■ Short task
Can you render the rows below, from the line with "Identify the location of Project Title." up to and including the line with "coordinates (670, 440).", as a numbered list with any blank lines omitted?

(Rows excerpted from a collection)
========================================

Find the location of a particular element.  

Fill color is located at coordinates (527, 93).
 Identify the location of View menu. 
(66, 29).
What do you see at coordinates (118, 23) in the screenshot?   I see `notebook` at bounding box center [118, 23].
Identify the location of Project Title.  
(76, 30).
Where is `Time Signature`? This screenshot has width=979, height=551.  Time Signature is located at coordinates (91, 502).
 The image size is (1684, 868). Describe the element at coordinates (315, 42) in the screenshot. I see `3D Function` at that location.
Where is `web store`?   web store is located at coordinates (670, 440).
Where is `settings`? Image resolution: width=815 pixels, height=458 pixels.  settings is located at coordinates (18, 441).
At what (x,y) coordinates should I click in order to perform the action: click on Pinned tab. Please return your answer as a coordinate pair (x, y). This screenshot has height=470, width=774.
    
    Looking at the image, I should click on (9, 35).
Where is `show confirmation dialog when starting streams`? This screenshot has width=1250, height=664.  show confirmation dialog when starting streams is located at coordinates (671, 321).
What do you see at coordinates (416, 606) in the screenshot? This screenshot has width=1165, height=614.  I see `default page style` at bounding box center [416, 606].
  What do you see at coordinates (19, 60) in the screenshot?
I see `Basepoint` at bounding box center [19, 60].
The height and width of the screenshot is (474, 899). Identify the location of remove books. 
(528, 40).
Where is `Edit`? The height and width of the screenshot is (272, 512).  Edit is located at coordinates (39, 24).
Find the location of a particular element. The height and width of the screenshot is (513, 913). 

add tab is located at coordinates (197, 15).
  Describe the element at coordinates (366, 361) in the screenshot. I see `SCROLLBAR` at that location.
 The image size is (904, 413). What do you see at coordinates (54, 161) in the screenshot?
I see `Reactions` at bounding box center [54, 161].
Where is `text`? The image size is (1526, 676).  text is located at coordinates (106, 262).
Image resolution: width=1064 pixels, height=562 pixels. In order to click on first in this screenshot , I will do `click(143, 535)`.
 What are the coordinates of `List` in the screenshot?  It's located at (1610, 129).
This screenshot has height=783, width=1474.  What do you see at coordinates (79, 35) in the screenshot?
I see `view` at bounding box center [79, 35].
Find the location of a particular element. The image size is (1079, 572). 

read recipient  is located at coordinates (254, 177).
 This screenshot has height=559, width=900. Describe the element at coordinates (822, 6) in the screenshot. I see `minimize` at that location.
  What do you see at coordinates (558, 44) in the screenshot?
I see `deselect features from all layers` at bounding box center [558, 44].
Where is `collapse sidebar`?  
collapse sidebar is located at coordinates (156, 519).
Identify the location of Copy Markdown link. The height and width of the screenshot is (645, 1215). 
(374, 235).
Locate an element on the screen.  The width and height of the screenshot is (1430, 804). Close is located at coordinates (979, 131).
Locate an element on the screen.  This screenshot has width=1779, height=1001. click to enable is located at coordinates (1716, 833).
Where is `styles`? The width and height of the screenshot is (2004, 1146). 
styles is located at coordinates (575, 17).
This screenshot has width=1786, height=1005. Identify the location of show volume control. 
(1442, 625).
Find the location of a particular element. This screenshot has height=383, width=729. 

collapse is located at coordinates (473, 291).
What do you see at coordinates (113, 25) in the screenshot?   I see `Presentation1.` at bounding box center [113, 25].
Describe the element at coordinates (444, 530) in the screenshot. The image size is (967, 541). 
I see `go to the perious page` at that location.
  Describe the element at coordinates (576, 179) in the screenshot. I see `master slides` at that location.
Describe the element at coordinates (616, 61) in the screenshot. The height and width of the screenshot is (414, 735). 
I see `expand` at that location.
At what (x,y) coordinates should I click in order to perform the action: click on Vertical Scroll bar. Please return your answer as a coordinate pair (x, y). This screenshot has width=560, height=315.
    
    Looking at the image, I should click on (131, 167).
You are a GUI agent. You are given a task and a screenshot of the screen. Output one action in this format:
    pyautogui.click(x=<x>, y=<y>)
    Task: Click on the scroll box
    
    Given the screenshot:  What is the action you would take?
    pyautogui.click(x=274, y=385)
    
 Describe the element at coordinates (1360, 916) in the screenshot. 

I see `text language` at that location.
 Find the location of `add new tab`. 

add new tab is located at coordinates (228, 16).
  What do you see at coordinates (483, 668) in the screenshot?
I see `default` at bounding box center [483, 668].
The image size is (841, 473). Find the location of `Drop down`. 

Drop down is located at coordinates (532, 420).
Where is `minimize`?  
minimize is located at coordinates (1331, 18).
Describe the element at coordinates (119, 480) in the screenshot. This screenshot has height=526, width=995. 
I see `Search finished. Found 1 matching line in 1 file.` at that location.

========================================

■ Right answer
1. Identify the location of Project Title.  
2. (76, 30).
3. Where is `Time Signature`? This screenshot has width=979, height=551.  Time Signature is located at coordinates (91, 502).
4.  The image size is (1684, 868). Describe the element at coordinates (315, 42) in the screenshot. I see `3D Function` at that location.
5. Where is `web store`?   web store is located at coordinates (670, 440).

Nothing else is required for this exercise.